- [Task] Rewrite the listing as a numbered list, leaving out any blank lines.

- [Supplied data]

"""

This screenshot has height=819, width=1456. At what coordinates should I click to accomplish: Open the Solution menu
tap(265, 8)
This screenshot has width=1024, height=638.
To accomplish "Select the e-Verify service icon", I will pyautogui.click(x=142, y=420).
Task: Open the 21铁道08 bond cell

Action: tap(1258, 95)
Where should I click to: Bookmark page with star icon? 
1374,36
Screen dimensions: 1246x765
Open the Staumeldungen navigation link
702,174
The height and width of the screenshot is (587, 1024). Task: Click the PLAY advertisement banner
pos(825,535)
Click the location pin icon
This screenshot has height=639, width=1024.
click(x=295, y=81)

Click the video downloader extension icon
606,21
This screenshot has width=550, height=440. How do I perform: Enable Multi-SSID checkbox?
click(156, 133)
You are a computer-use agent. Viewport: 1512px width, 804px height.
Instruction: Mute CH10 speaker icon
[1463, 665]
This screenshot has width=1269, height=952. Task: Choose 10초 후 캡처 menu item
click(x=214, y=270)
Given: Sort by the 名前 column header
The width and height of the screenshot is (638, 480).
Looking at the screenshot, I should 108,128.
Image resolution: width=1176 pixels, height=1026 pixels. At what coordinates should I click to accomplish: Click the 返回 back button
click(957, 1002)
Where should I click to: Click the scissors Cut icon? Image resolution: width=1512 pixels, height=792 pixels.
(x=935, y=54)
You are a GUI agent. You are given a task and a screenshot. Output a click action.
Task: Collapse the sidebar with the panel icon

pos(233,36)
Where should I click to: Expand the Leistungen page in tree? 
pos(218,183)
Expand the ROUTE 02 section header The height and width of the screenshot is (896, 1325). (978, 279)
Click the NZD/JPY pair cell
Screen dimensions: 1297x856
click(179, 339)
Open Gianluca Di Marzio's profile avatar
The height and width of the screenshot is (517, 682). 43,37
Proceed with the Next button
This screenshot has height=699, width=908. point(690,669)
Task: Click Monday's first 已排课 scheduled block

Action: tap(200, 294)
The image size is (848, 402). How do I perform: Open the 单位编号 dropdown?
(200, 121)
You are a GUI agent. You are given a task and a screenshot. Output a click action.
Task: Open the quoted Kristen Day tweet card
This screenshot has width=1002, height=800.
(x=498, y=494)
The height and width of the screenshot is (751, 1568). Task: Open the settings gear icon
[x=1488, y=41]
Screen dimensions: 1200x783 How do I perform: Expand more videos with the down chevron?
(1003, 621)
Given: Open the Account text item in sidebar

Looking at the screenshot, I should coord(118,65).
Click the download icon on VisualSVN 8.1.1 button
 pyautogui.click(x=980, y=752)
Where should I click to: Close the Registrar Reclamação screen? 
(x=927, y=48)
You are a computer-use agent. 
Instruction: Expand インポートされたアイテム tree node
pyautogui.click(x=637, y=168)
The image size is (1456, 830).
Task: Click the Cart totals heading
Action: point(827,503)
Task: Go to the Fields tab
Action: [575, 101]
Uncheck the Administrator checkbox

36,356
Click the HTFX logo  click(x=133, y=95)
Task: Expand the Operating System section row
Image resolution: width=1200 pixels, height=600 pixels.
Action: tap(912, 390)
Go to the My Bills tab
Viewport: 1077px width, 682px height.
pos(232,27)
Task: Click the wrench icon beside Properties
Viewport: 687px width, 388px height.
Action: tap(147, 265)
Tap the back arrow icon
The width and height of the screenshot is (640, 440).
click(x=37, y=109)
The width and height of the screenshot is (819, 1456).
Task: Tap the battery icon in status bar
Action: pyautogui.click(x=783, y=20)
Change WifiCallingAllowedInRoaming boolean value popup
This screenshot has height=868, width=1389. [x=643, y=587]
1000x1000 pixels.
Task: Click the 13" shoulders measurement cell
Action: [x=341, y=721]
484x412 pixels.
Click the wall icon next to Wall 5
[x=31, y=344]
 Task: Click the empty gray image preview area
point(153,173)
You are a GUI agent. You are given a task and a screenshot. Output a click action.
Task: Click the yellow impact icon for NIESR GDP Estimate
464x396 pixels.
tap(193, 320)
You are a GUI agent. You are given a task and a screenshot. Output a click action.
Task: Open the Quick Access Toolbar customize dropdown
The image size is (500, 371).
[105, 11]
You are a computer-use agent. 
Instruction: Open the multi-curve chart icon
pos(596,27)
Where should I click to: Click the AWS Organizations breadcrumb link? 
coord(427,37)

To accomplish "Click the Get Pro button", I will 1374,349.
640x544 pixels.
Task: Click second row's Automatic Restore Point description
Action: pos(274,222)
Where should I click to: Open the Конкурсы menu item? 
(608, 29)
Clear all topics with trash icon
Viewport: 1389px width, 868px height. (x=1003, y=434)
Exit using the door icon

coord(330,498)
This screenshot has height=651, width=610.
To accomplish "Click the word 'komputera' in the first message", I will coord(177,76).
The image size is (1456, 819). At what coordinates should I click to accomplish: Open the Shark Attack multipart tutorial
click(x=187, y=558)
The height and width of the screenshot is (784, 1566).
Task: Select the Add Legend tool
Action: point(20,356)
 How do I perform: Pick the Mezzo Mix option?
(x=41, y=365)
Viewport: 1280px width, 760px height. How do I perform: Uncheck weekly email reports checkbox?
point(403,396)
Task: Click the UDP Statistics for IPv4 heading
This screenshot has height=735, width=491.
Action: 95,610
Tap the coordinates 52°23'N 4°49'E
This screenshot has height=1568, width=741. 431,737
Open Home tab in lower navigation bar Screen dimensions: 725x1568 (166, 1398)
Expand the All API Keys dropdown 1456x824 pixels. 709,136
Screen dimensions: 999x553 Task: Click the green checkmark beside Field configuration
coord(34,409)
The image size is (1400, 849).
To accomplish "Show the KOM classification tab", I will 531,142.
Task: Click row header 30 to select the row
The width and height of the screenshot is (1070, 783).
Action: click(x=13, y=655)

"""

- [Final answer]
1. This screenshot has height=819, width=1456. At what coordinates should I click to accomplish: Open the Solution menu
2. tap(265, 8)
3. This screenshot has width=1024, height=638.
4. To accomplish "Select the e-Verify service icon", I will pyautogui.click(x=142, y=420).
5. Task: Open the 21铁道08 bond cell
6. Action: tap(1258, 95)
7. Where should I click to: Bookmark page with star icon? 
8. 1374,36
9. Screen dimensions: 1246x765
10. Open the Staumeldungen navigation link
11. 702,174
12. The height and width of the screenshot is (587, 1024). Task: Click the PLAY advertisement banner
13. pos(825,535)
14. Click the location pin icon
15. This screenshot has height=639, width=1024.
16. click(x=295, y=81)
17. Click the video downloader extension icon
18. 606,21
19. This screenshot has width=550, height=440. How do I perform: Enable Multi-SSID checkbox?
20. click(156, 133)
21. You are a computer-use agent. Viewport: 1512px width, 804px height.
22. Instruction: Mute CH10 speaker icon
23. [1463, 665]
24. This screenshot has width=1269, height=952. Task: Choose 10초 후 캡처 menu item
25. click(x=214, y=270)
26. Given: Sort by the 名前 column header
27. The width and height of the screenshot is (638, 480).
28. Looking at the screenshot, I should 108,128.
29. Image resolution: width=1176 pixels, height=1026 pixels. At what coordinates should I click to accomplish: Click the 返回 back button
30. click(957, 1002)
31. Where should I click to: Click the scissors Cut icon? Image resolution: width=1512 pixels, height=792 pixels.
32. (x=935, y=54)
33. You are a GUI agent. You are given a task and a screenshot. Output a click action.
34. Task: Collapse the sidebar with the panel icon
35. pos(233,36)
36. Where should I click to: Expand the Leistungen page in tree? 
37. pos(218,183)
38. Expand the ROUTE 02 section header The height and width of the screenshot is (896, 1325). (978, 279)
39. Click the NZD/JPY pair cell
40. Screen dimensions: 1297x856
41. click(179, 339)
42. Open Gianluca Di Marzio's profile avatar
43. The height and width of the screenshot is (517, 682). 43,37
44. Proceed with the Next button
45. This screenshot has height=699, width=908. point(690,669)
46. Task: Click Monday's first 已排课 scheduled block
47. Action: tap(200, 294)
48. The image size is (848, 402). How do I perform: Open the 单位编号 dropdown?
49. (200, 121)
50. You are a GUI agent. You are given a task and a screenshot. Output a click action.
51. Task: Open the quoted Kristen Day tweet card
52. This screenshot has width=1002, height=800.
53. (x=498, y=494)
54. The height and width of the screenshot is (751, 1568). Task: Open the settings gear icon
55. [x=1488, y=41]
56. Screen dimensions: 1200x783 How do I perform: Expand more videos with the down chevron?
57. (1003, 621)
58. Given: Open the Account text item in sidebar
59. Looking at the screenshot, I should coord(118,65).
60. Click the download icon on VisualSVN 8.1.1 button
61.  pyautogui.click(x=980, y=752)
62. Where should I click to: Close the Registrar Reclamação screen? 
63. (x=927, y=48)
64. You are a computer-use agent. 
65. Instruction: Expand インポートされたアイテム tree node
66. pyautogui.click(x=637, y=168)
67. The image size is (1456, 830).
68. Task: Click the Cart totals heading
69. Action: point(827,503)
70. Task: Go to the Fields tab
71. Action: [575, 101]
72. Uncheck the Administrator checkbox
73. 36,356
74. Click the HTFX logo  click(x=133, y=95)
75. Task: Expand the Operating System section row
76. Image resolution: width=1200 pixels, height=600 pixels.
77. Action: tap(912, 390)
78. Go to the My Bills tab
79. Viewport: 1077px width, 682px height.
80. pos(232,27)
81. Task: Click the wrench icon beside Properties
82. Viewport: 687px width, 388px height.
83. Action: tap(147, 265)
84. Tap the back arrow icon
85. The width and height of the screenshot is (640, 440).
86. click(x=37, y=109)
87. The width and height of the screenshot is (819, 1456).
88. Task: Tap the battery icon in status bar
89. Action: pyautogui.click(x=783, y=20)
90. Change WifiCallingAllowedInRoaming boolean value popup
91. This screenshot has height=868, width=1389. [x=643, y=587]
92. 1000x1000 pixels.
93. Task: Click the 13" shoulders measurement cell
94. Action: [x=341, y=721]
95. 484x412 pixels.
96. Click the wall icon next to Wall 5
97. [x=31, y=344]
98.  Task: Click the empty gray image preview area
99. point(153,173)
100. You are a GUI agent. You are given a task and a screenshot. Output a click action.
101. Task: Click the yellow impact icon for NIESR GDP Estimate
102. 464x396 pixels.
103. tap(193, 320)
104. You are a GUI agent. You are given a task and a screenshot. Output a click action.
105. Task: Open the Quick Access Toolbar customize dropdown
106. The image size is (500, 371).
107. [105, 11]
108. You are a computer-use agent. 
109. Instruction: Open the multi-curve chart icon
110. pos(596,27)
111. Where should I click to: Click the AWS Organizations breadcrumb link? 
112. coord(427,37)
113. To accomplish "Click the Get Pro button", I will 1374,349.
114. 640x544 pixels.
115. Task: Click second row's Automatic Restore Point description
116. Action: pos(274,222)
117. Where should I click to: Open the Конкурсы menu item? 
118. (608, 29)
119. Clear all topics with trash icon
120. Viewport: 1389px width, 868px height. (x=1003, y=434)
121. Exit using the door icon
122. coord(330,498)
123. This screenshot has height=651, width=610.
124. To accomplish "Click the word 'komputera' in the first message", I will coord(177,76).
125. The image size is (1456, 819). At what coordinates should I click to accomplish: Open the Shark Attack multipart tutorial
126. click(x=187, y=558)
127. The height and width of the screenshot is (784, 1566).
128. Task: Select the Add Legend tool
129. Action: point(20,356)
130.  How do I perform: Pick the Mezzo Mix option?
131. (x=41, y=365)
132. Viewport: 1280px width, 760px height. How do I perform: Uncheck weekly email reports checkbox?
133. point(403,396)
134. Task: Click the UDP Statistics for IPv4 heading
135. This screenshot has height=735, width=491.
136. Action: 95,610
137. Tap the coordinates 52°23'N 4°49'E
138. This screenshot has height=1568, width=741. 431,737
139. Open Home tab in lower navigation bar Screen dimensions: 725x1568 (166, 1398)
140. Expand the All API Keys dropdown 1456x824 pixels. 709,136
141. Screen dimensions: 999x553 Task: Click the green checkmark beside Field configuration
142. coord(34,409)
143. The image size is (1400, 849).
144. To accomplish "Show the KOM classification tab", I will 531,142.
145. Task: Click row header 30 to select the row
146. The width and height of the screenshot is (1070, 783).
147. Action: click(x=13, y=655)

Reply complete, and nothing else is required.